Writing your own file decoder

2025-11-07 11:27:28 +03:00 · 2013-10-06 20:06:18 -07:00 · 2013-10-06 20:06:18 -07:00 · b4a8e023dd
commit b4a8e023dd
parent 6115049f45
1 changed files with 276 additions and 0 deletions
--- a/docs/handbook/writing-your-own-file-decoder.rst
+++ b/docs/handbook/writing-your-own-file-decoder.rst
@ -1,2 +1,278 @@
 Writing your own file decoder
 =============================
+
+The Python Imaging Library uses a plug-in model which allows you to add your
+own decoders to the library, without any changes to the library itself. Such
+plug-ins have names like :file:`XxxImagePlugin.py`, where ``Xxx`` is a unique
+format name (usually an abbreviation).
+
+A decoder plug-in should contain a decoder class, based on the
+:py:class:`PIL.ImageFile.ImageFile` base class. This class should provide an
+:py:meth:`_open` method, which reads the file header and sets up at least the
+:py:attr:`~PIL.Image.Image.mode` and :py:attr:`~PIL.Image.Image.size`
+attributes. To be able to load the file, the method must also create a list of
+:py:attr:`tile` descriptors. The class must be explicitly registered, via a
+call to the :py:mod:`~PIL.Image` module.
+
+For performance reasons, it is important that the :py:meth:`_open` method
+quickly rejects files that do not have the appropriate contents.
+
+Example
+-------
+
+The following plug-in supports a simple format, which has a 128-byte header
+consisting of the words “SPAM” followed by the width, height, and pixel size in
+bits. The header fields are separated by spaces. The image data follows
+directly after the header, and can be either bi-level, greyscale, or 24-bit
+true color.
+
+**SpamImagePlugin.py**::
+
+    from PIL import Image, ImageFile
+    import string
+
+    class SpamImageFile(ImageFile.ImageFile):
+
+        format = "SPAM"
+        format_description = "Spam raster image"
+
+        def _open(self):
+
+            # check header
+            header = self.fp.read(128)
+            if header[:4] != "SPAM":
+                raise SyntaxError, "not a SPAM file"
+
+            header = string.split(header)
+
+            # size in pixels (width, height)

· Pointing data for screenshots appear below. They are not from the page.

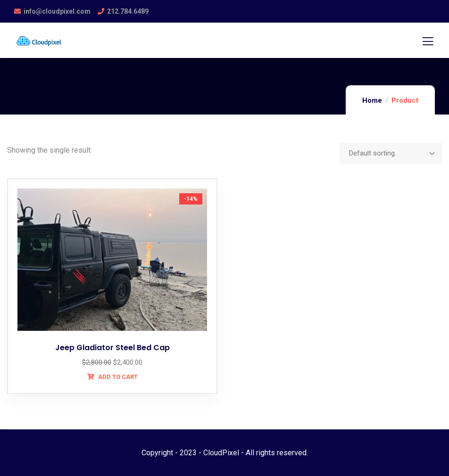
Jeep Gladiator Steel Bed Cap (112, 347)
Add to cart (117, 377)
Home (372, 100)
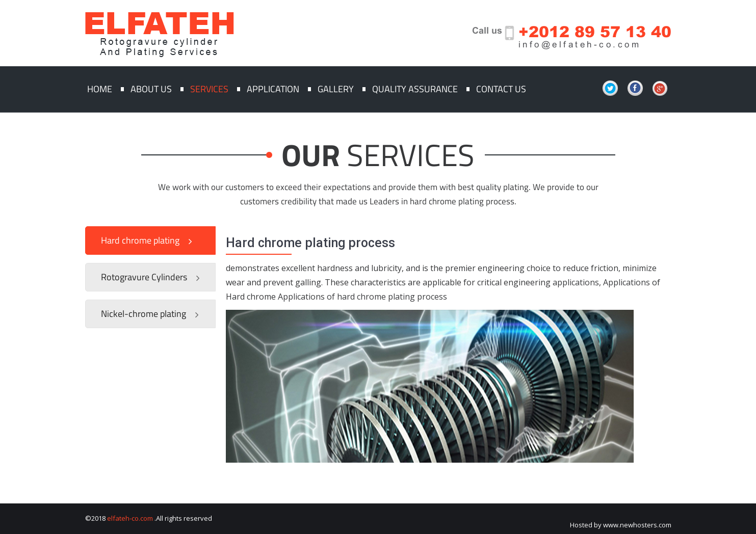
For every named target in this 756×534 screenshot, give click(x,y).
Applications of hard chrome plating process (362, 297)
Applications (627, 282)
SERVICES (410, 155)
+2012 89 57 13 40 (595, 31)
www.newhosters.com (637, 525)
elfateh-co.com (130, 518)
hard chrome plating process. (463, 201)
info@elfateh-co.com (580, 44)
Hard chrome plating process (310, 243)
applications (576, 282)
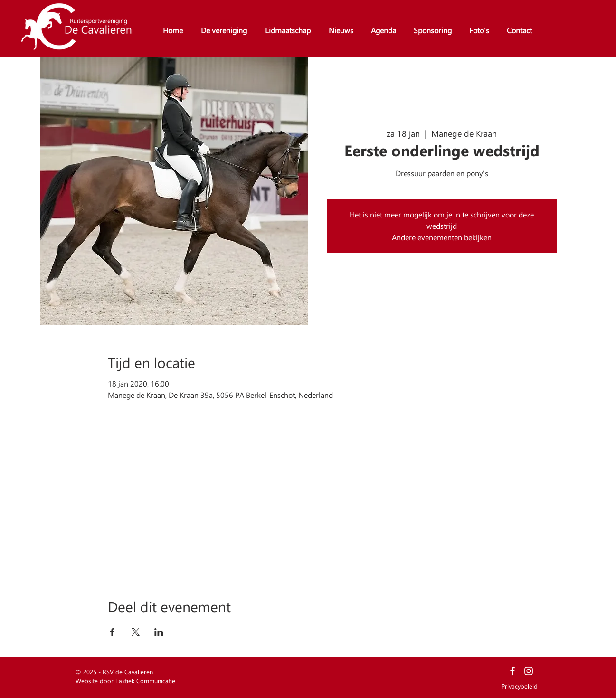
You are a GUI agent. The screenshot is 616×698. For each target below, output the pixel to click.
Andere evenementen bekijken (442, 237)
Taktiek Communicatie (145, 680)
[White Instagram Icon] (529, 671)
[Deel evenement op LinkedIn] (159, 632)
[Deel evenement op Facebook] (112, 632)
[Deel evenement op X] (135, 632)
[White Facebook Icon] (512, 671)
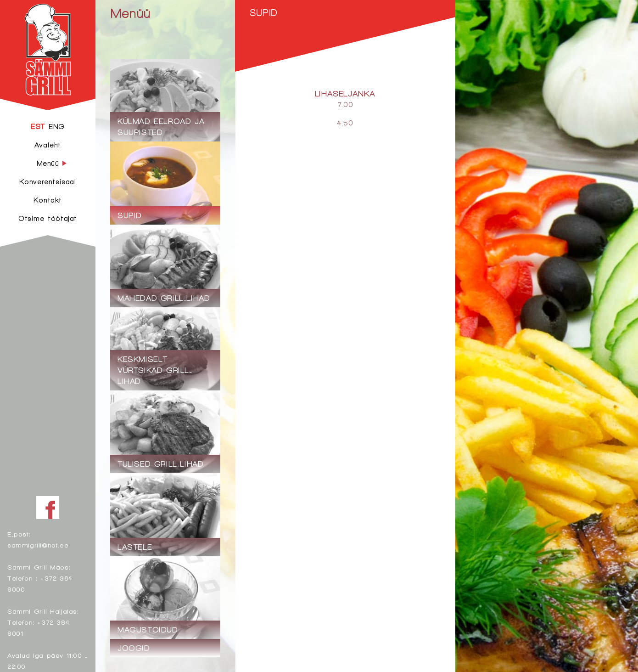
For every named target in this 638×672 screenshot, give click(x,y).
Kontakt (48, 200)
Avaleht (48, 145)
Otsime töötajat (48, 218)
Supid (263, 12)
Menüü (130, 13)
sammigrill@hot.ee (38, 545)
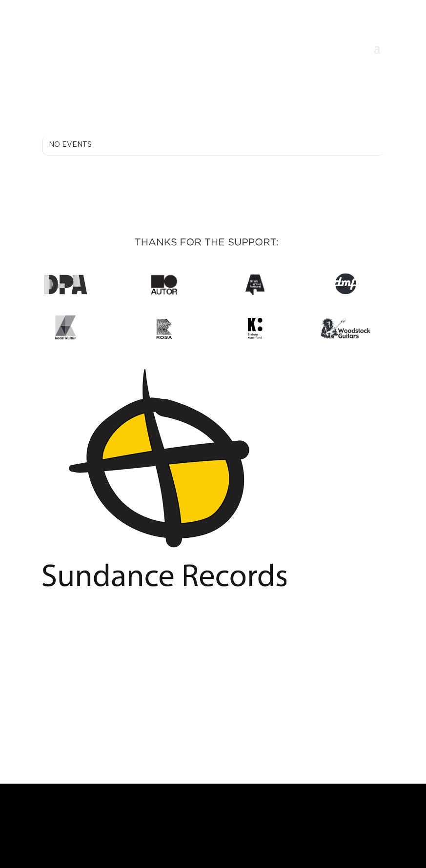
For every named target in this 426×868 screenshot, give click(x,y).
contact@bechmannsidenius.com (213, 691)
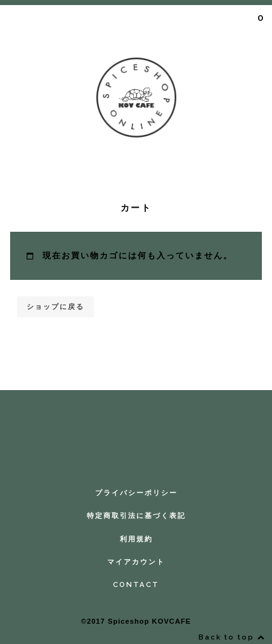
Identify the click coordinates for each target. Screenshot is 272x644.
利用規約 (136, 539)
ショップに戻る (55, 306)
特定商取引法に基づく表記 (136, 515)
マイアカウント (136, 562)
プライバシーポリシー (136, 493)
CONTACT (136, 584)
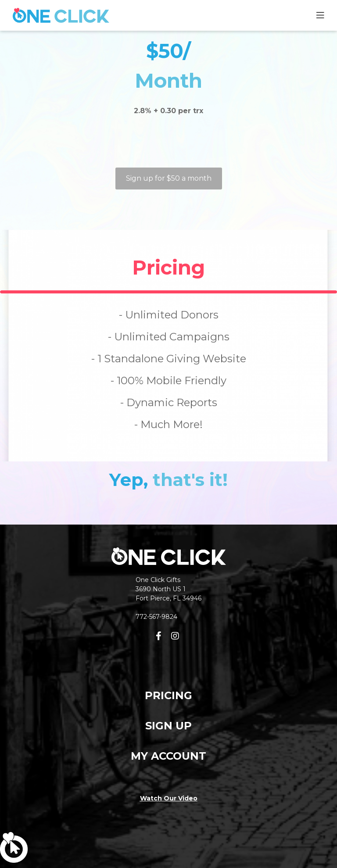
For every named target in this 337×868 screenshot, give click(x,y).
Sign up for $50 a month (168, 178)
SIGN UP (168, 725)
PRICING (168, 695)
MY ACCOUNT (168, 756)
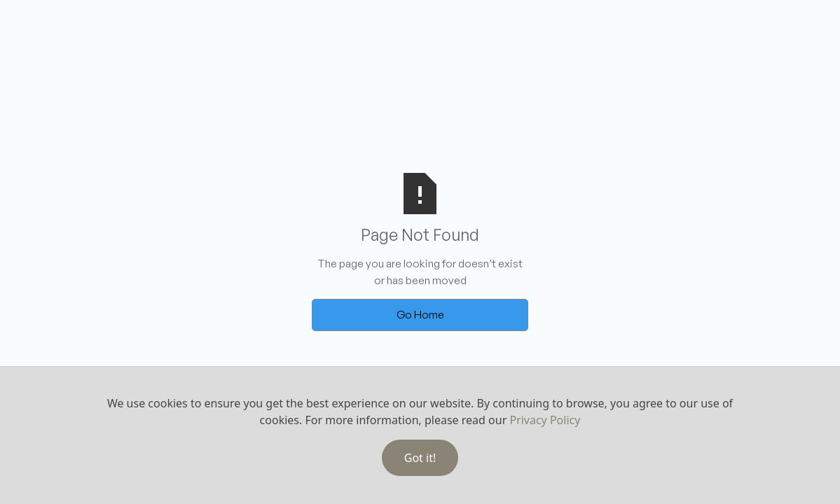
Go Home (420, 314)
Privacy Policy (544, 420)
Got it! (420, 458)
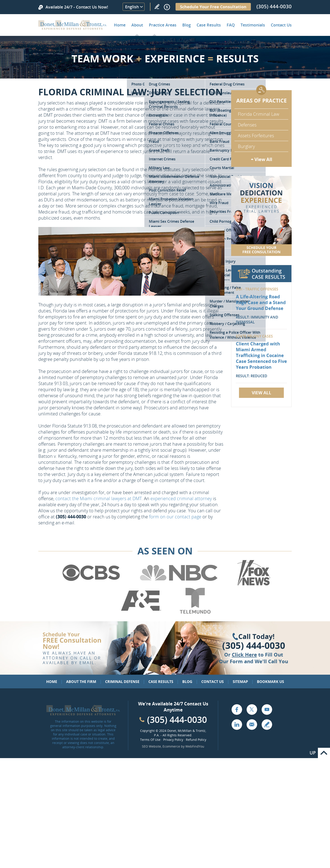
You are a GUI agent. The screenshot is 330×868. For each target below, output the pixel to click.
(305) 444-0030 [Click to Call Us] (254, 645)
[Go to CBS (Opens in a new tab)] (91, 585)
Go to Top (324, 753)
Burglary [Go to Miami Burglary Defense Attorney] (246, 146)
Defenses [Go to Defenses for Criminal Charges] (247, 125)
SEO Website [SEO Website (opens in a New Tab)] (151, 746)
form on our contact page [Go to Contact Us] (175, 517)
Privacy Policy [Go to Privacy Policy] (173, 740)
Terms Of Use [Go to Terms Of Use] (150, 740)
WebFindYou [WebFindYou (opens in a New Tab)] (195, 746)
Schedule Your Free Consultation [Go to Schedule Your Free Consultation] (213, 7)
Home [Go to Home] (120, 25)
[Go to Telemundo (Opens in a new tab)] (195, 613)
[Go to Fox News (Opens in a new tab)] (253, 585)
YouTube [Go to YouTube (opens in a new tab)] (267, 709)
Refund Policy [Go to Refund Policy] (196, 740)
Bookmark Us (270, 682)
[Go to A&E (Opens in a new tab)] (141, 613)
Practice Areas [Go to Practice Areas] (163, 25)
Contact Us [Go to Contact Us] (212, 682)
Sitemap (240, 682)
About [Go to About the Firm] (137, 25)
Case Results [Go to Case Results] (209, 25)
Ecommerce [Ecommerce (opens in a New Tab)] (171, 746)
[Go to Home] (72, 28)
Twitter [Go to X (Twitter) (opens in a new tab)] (252, 709)
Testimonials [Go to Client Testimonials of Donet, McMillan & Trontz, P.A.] (253, 25)
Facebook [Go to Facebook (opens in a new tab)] (237, 709)
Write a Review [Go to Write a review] (157, 6)
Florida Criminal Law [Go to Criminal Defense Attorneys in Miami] (258, 114)
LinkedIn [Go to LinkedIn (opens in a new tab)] (237, 724)
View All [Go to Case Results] (262, 393)
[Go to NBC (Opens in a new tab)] (178, 585)
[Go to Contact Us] (261, 216)
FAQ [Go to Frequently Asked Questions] (231, 25)
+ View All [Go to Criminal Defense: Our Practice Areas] (261, 159)
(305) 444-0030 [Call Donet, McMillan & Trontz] (274, 6)
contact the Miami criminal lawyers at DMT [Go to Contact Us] (98, 498)
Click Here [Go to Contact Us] (244, 654)
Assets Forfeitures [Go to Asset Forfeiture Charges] (256, 135)
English (132, 7)
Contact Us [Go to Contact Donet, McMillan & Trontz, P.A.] (281, 25)
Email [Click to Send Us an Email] (252, 724)
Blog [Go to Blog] (187, 682)
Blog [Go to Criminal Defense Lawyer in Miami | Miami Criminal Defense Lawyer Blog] (187, 25)
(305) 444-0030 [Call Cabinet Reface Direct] (177, 719)
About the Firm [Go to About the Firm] (81, 682)
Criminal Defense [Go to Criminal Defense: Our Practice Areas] (122, 682)
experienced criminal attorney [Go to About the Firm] (181, 498)
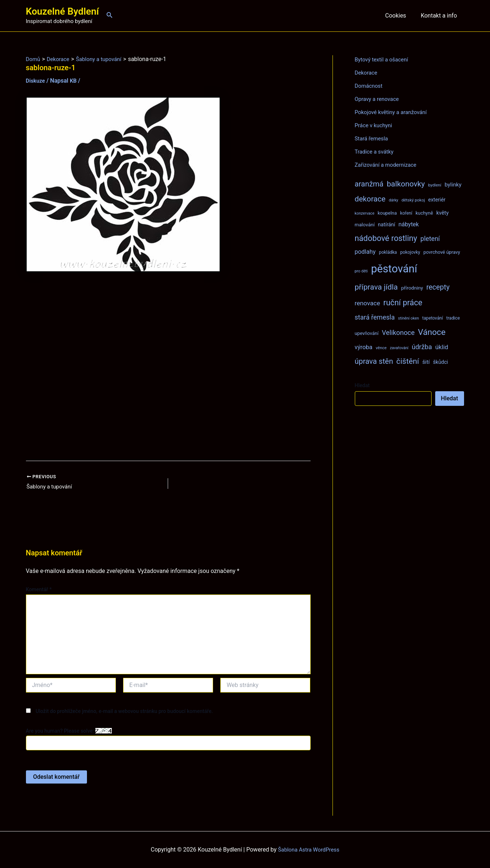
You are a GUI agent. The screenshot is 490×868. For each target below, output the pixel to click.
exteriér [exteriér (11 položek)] (437, 200)
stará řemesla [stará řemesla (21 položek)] (375, 317)
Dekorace (367, 72)
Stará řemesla (373, 138)
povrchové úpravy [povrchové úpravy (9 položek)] (442, 252)
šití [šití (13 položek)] (426, 362)
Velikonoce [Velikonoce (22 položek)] (398, 332)
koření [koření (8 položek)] (406, 213)
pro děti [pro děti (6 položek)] (361, 271)
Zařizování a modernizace (388, 165)
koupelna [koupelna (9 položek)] (387, 213)
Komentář (39, 590)
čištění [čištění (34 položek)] (408, 361)
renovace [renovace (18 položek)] (368, 303)
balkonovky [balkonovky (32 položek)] (406, 184)
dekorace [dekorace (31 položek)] (370, 199)
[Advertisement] (168, 366)
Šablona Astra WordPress (308, 849)
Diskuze (36, 80)
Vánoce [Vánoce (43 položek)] (432, 332)
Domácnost (370, 86)
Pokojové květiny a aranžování (394, 112)
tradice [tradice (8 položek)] (453, 318)
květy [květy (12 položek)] (442, 213)
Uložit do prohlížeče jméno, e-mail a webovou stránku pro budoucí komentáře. (124, 712)
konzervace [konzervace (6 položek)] (365, 213)
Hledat (362, 385)
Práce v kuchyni (375, 125)
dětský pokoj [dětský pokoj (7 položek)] (413, 200)
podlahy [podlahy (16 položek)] (365, 252)
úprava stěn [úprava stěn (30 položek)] (374, 361)
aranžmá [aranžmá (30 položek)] (369, 184)
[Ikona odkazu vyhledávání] (110, 15)
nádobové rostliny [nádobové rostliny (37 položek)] (386, 238)
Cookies (400, 15)
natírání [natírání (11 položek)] (386, 224)
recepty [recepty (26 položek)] (438, 287)
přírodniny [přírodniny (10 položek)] (412, 288)
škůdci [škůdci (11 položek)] (440, 362)
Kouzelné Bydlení (62, 11)
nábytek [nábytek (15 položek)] (409, 224)
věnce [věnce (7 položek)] (381, 348)
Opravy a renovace (379, 99)
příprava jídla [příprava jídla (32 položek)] (376, 287)
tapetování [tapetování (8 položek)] (433, 318)
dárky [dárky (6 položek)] (394, 200)
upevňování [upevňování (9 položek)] (366, 333)
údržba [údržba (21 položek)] (422, 347)
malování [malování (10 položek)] (365, 224)
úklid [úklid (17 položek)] (442, 347)
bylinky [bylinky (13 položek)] (453, 185)
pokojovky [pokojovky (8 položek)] (410, 252)
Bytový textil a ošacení (384, 59)
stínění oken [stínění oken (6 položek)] (408, 318)
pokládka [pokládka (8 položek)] (388, 252)
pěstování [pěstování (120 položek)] (394, 269)
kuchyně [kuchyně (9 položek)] (424, 213)
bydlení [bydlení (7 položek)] (435, 185)
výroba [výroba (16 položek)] (364, 347)
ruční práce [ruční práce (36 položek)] (403, 302)
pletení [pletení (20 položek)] (430, 238)
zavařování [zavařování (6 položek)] (399, 348)
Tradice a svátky (376, 151)
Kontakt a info (440, 15)
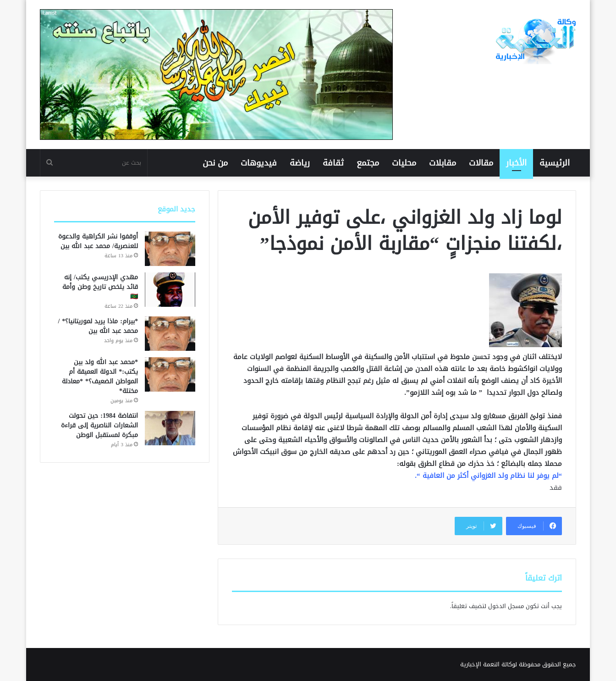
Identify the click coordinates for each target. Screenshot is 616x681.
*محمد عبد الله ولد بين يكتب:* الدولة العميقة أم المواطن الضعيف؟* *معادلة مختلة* (100, 376)
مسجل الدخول (506, 606)
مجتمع (368, 163)
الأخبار (516, 163)
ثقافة (333, 163)
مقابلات (442, 163)
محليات (404, 163)
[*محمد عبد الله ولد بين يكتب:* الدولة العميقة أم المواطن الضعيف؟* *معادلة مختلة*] (170, 374)
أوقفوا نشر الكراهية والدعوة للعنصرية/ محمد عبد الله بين (98, 241)
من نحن (215, 163)
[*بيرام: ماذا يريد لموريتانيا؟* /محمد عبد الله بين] (170, 333)
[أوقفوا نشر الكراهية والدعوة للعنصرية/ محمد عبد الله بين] (170, 249)
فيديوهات (258, 163)
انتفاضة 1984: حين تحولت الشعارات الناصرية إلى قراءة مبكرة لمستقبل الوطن (99, 425)
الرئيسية (555, 163)
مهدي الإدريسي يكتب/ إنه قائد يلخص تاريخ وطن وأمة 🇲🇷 (100, 287)
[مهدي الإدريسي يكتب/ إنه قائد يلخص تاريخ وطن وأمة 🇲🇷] (170, 289)
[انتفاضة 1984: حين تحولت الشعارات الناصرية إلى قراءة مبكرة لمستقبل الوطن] (170, 428)
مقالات (481, 163)
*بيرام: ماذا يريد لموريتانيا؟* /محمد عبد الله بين (98, 326)
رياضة (300, 163)
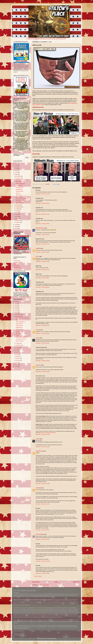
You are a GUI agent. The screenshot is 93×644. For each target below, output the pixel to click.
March (18, 218)
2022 (16, 171)
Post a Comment (38, 576)
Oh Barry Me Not (20, 191)
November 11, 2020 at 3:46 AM (42, 252)
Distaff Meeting (19, 189)
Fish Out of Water (40, 534)
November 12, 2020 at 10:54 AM (43, 561)
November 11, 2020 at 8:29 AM (42, 287)
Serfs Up (18, 193)
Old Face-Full (19, 195)
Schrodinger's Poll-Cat (21, 201)
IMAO (15, 264)
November (18, 178)
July (17, 211)
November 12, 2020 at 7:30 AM (42, 539)
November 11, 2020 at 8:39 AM (42, 325)
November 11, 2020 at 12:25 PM (43, 484)
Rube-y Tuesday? (20, 203)
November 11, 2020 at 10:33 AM (43, 360)
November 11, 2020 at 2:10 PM (42, 504)
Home (56, 582)
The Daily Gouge (17, 268)
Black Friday (19, 182)
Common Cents (17, 260)
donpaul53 (38, 248)
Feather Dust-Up (19, 187)
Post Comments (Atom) (43, 585)
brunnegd (38, 330)
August (18, 209)
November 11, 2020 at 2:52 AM (42, 234)
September (19, 207)
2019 (16, 224)
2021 (16, 172)
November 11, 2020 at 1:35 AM (42, 224)
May (17, 214)
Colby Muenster (39, 451)
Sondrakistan (16, 266)
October (18, 205)
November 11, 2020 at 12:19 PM (43, 447)
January (18, 222)
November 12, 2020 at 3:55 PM (42, 573)
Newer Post (36, 582)
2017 (16, 228)
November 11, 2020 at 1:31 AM (42, 214)
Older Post (76, 582)
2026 (16, 163)
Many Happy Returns (20, 184)
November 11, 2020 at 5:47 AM (42, 270)
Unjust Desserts (19, 186)
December (18, 176)
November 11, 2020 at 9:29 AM (42, 334)
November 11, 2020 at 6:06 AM (42, 278)
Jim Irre (37, 256)
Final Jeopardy (19, 197)
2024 (16, 167)
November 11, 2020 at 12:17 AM (43, 194)
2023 (16, 169)
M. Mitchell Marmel (40, 228)
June (17, 213)
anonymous (38, 365)
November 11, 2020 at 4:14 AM (42, 262)
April (17, 216)
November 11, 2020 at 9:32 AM (42, 343)
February (18, 220)
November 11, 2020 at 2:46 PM (42, 530)
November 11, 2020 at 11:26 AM (43, 372)
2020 (16, 174)
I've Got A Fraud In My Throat (22, 180)
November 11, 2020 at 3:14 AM (42, 244)
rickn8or (38, 338)
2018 (16, 226)
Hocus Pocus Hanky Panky (22, 199)
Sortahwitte (38, 488)
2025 (16, 165)
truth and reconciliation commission (48, 432)
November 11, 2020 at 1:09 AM (42, 203)
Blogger (54, 638)
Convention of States (18, 262)
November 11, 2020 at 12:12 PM (43, 434)
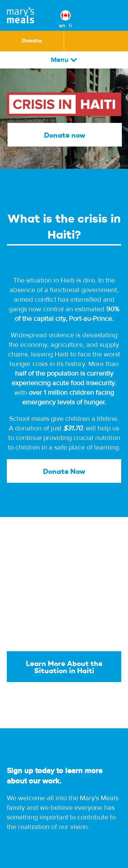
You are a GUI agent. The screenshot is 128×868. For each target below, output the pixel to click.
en (62, 26)
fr (71, 26)
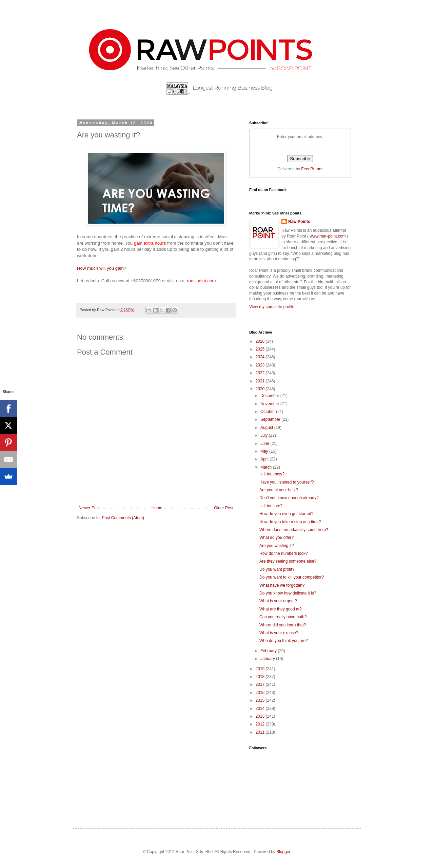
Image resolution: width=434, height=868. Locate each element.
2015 (261, 700)
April (265, 459)
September (271, 419)
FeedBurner (312, 169)
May (265, 451)
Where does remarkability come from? (294, 530)
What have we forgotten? (282, 585)
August (267, 428)
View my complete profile (272, 307)
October (268, 412)
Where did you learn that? (282, 625)
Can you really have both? (283, 617)
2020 (261, 389)
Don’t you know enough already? (289, 498)
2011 (261, 732)
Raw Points (299, 222)
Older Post (223, 508)
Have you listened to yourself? (287, 482)
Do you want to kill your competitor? (292, 577)
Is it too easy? (272, 474)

+            self.size = int(header[1]), int(header[2])
+
+            # mode setting
+            bits = int(header[3])
+            if bits == 1:
+                self.mode = "1"
+            elif bits == 8:
+                self.mode = "L"
+            elif bits == 24:
+                self.mode = "RGB"
+            else:
+                raise SyntaxError, "unknown number of bits"
+
+            # data descriptor
+            self.tile = [
+                ("raw", (0, 0) + self.size, 128, (self.mode, 0, 1))
+            ]
+
+    Image.register_open("SPAM", SpamImageFile)
+            
+    Image.register_extension("SPAM", ".spam")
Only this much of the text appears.